→ **EXERCISE DESCRIPTION**: Extract from the records below every line that contains the string "Click", copying each line in full and in its original order.

_ _ _

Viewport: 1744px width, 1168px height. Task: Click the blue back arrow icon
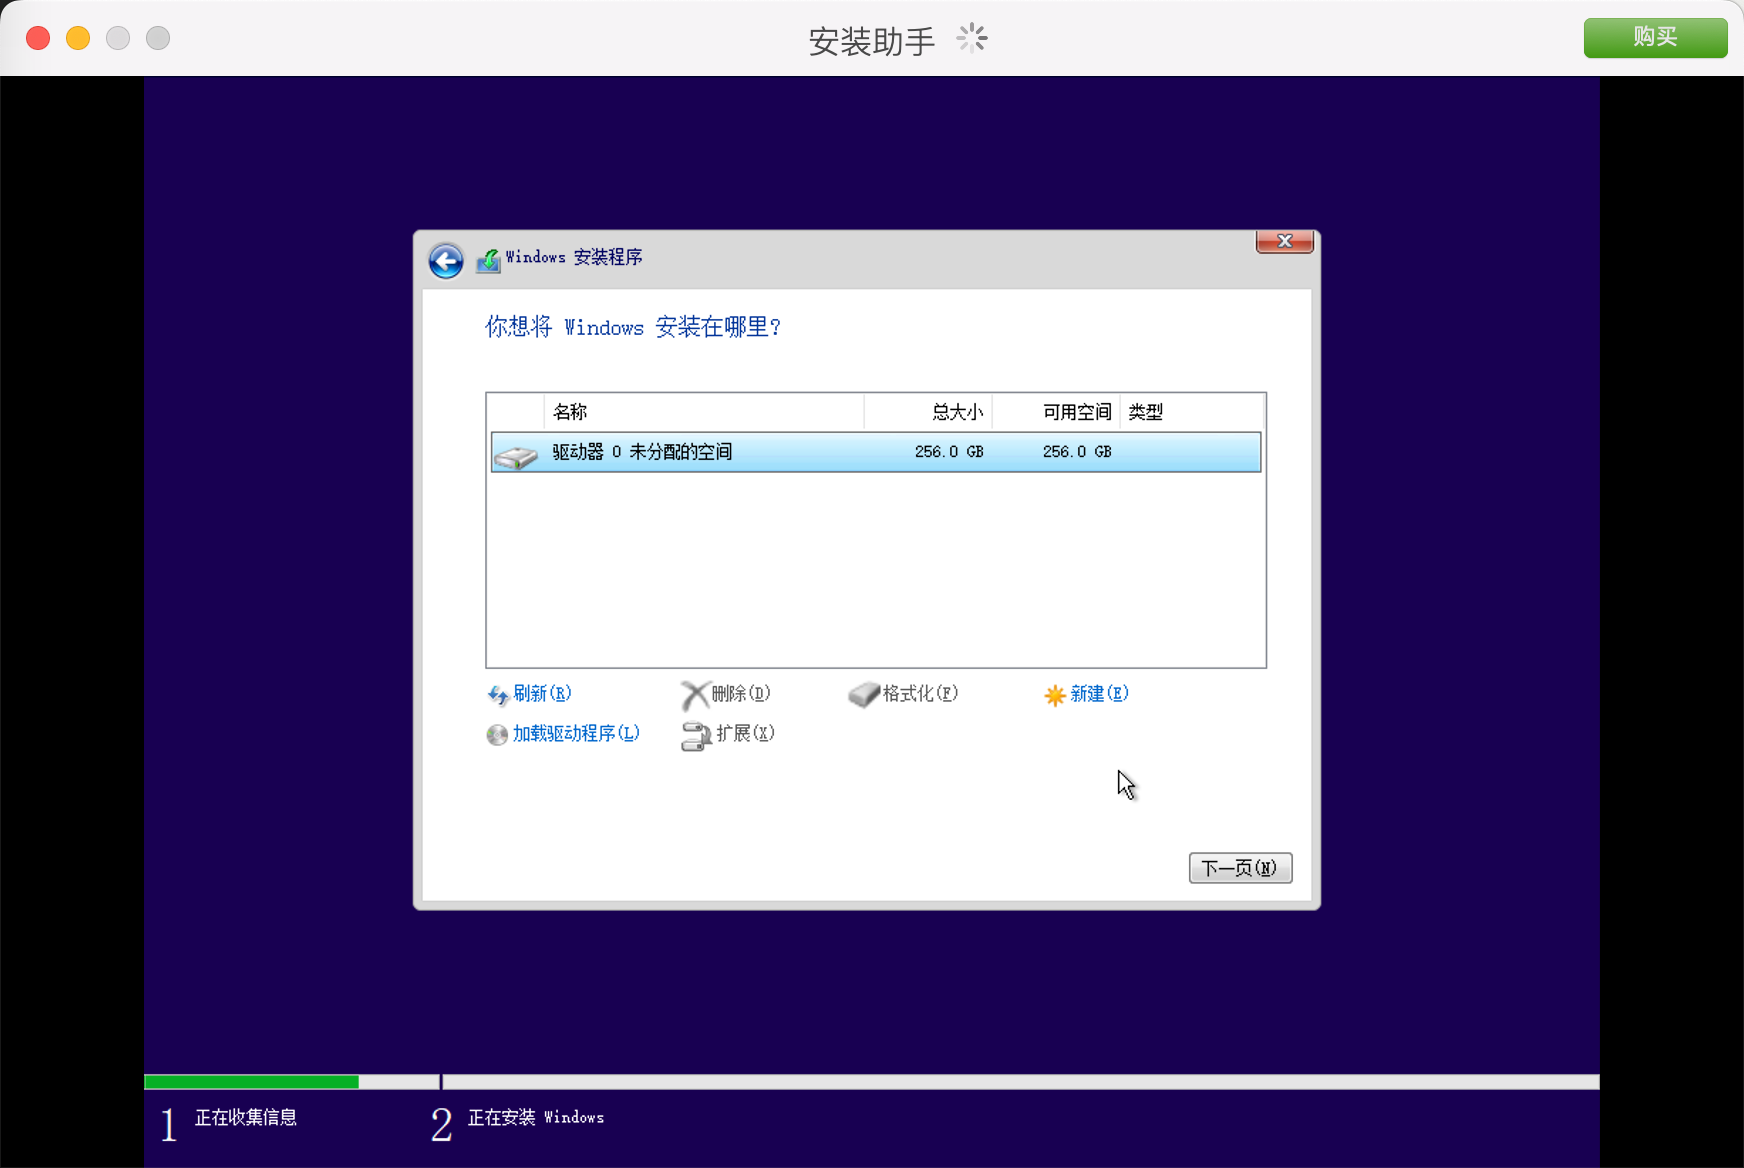446,261
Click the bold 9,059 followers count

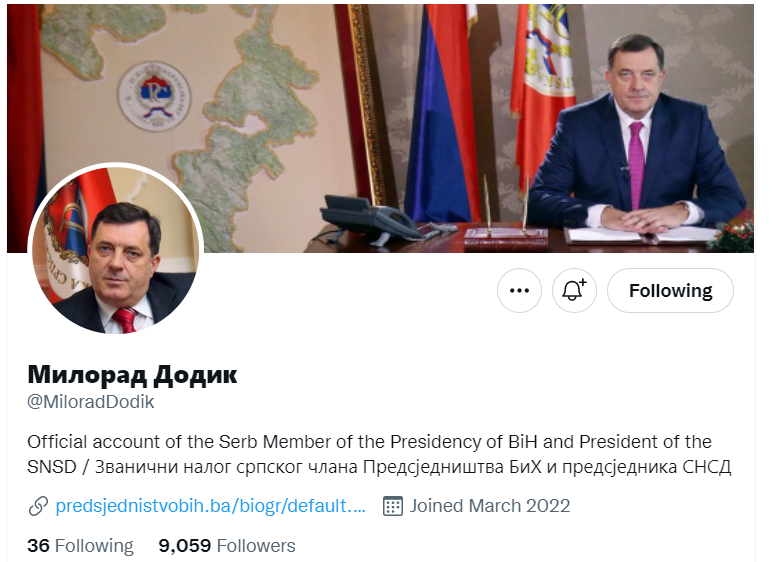(x=185, y=546)
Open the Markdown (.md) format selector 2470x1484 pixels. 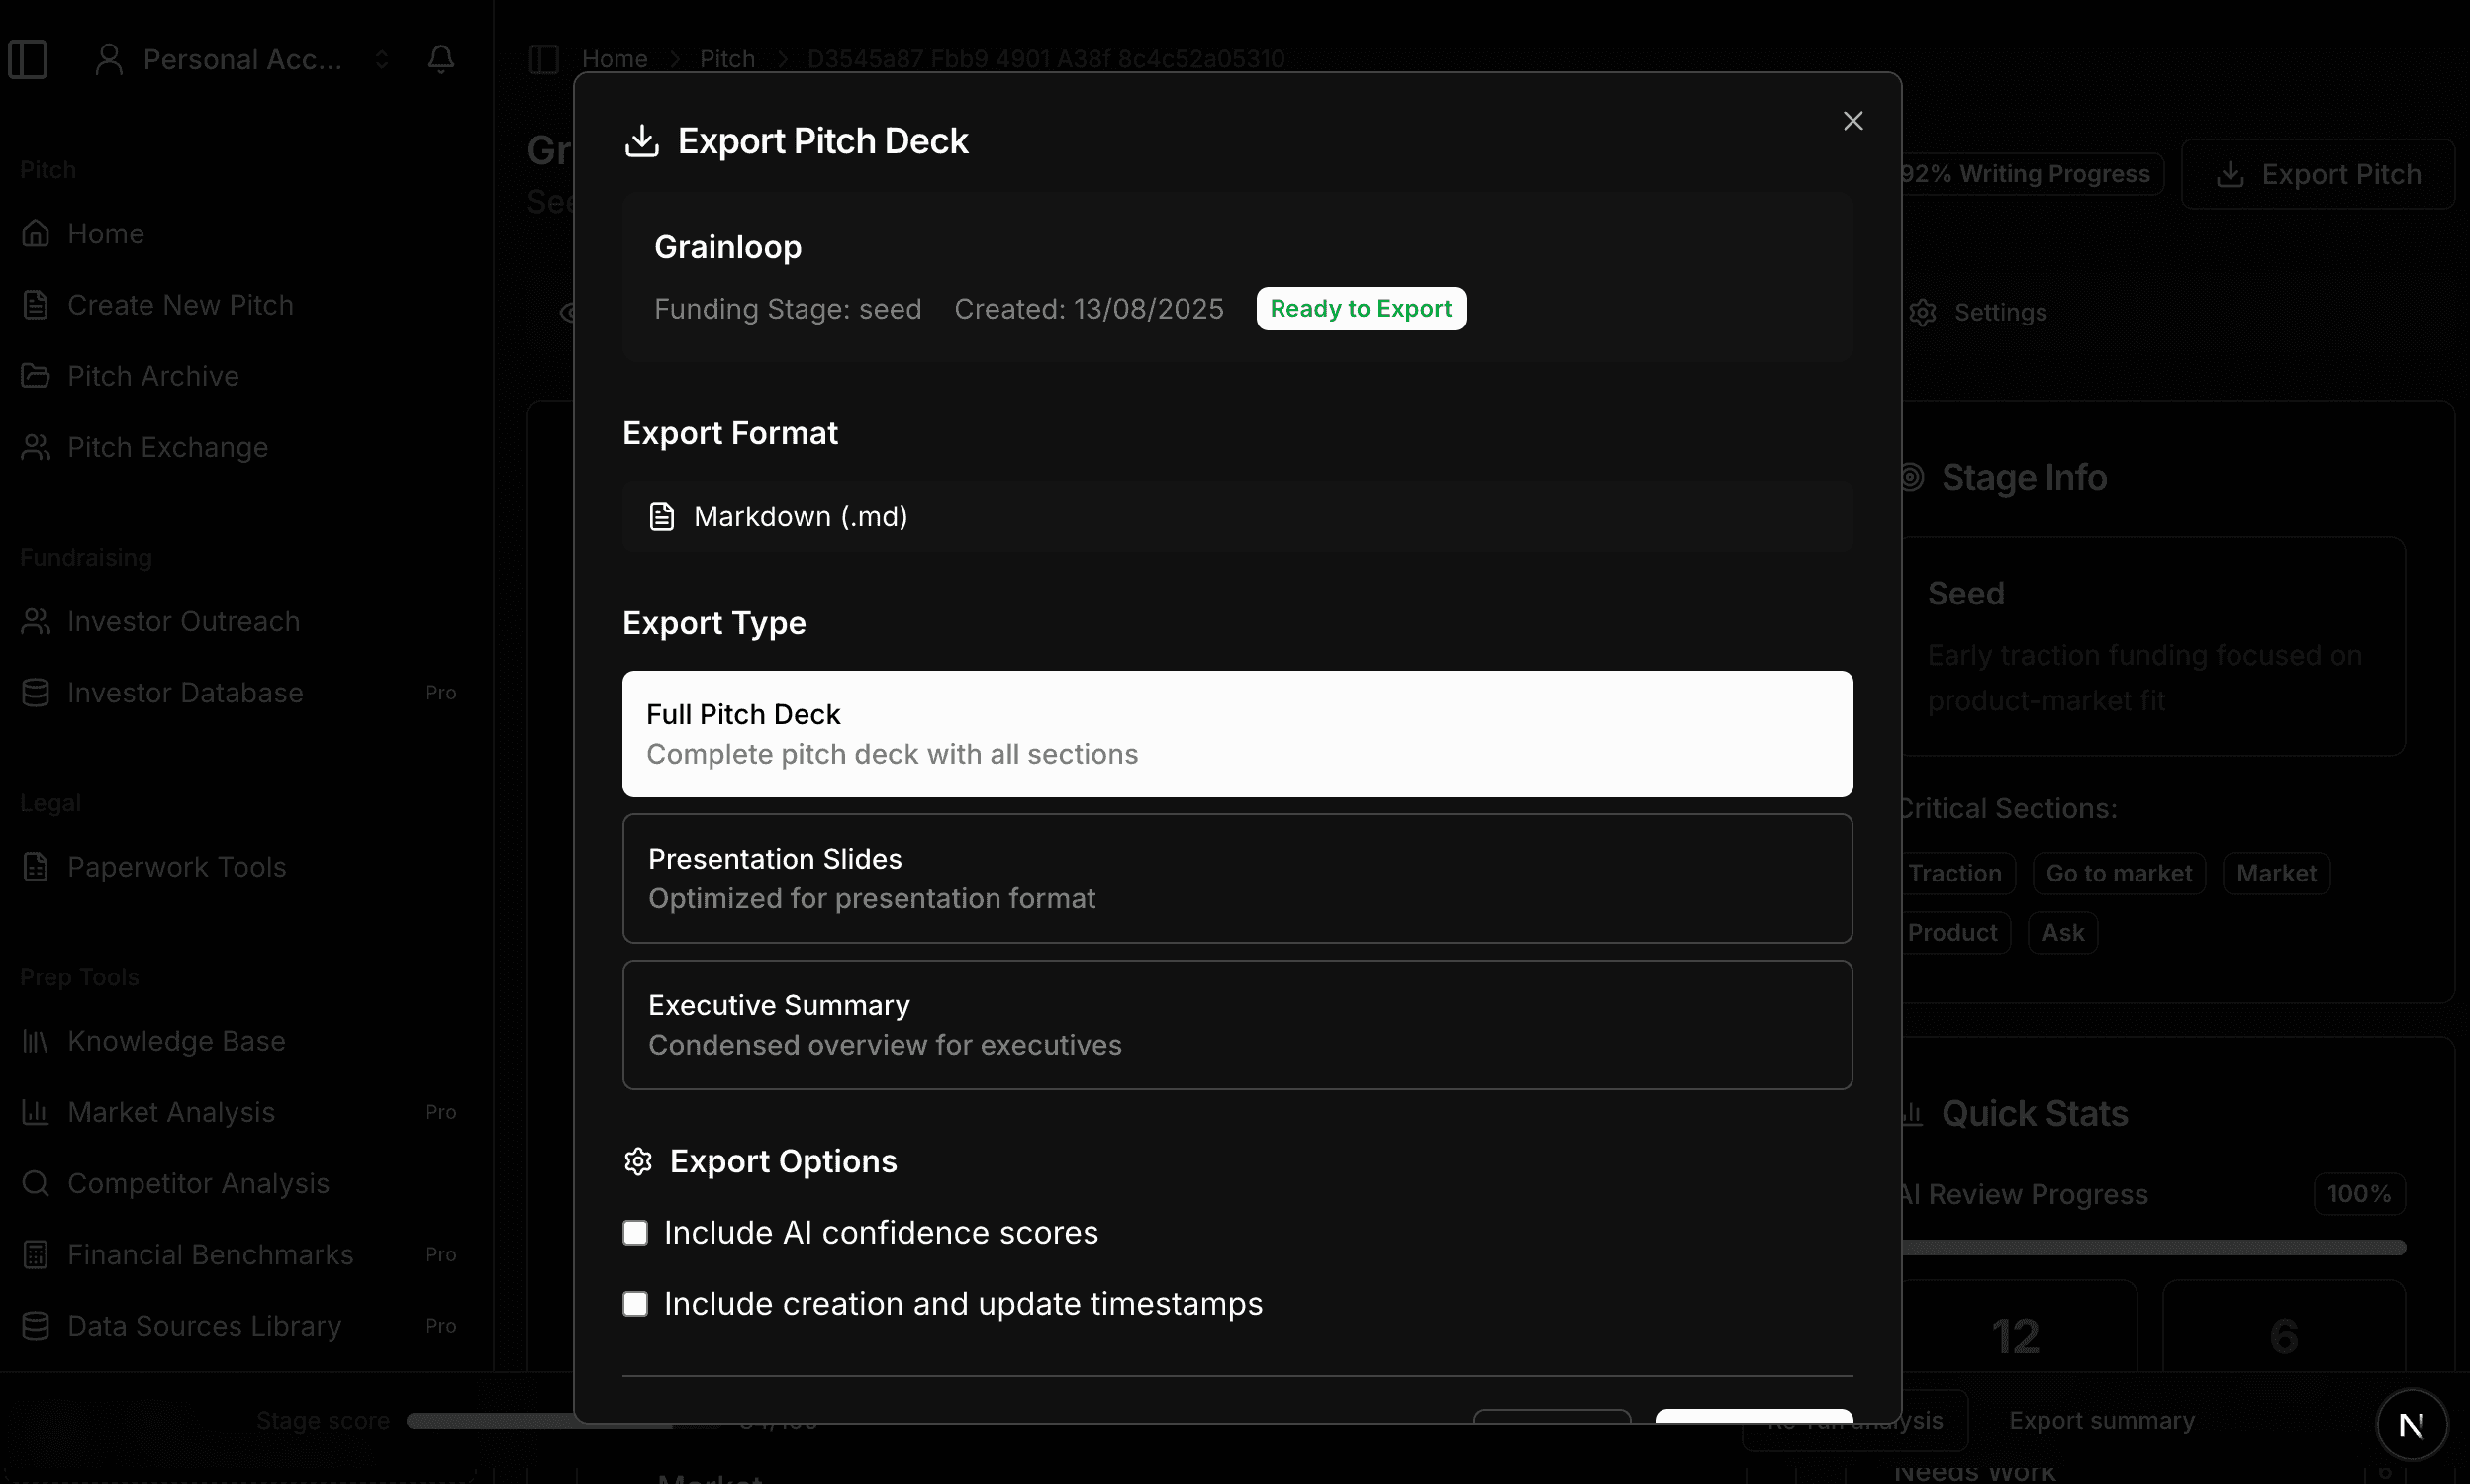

_ _ _

→ **EXERCISE RESULT**:
Viewport: 1744px width, 1168px height. Task: Click the blue back arrow icon
Click the bold 9,059 followers count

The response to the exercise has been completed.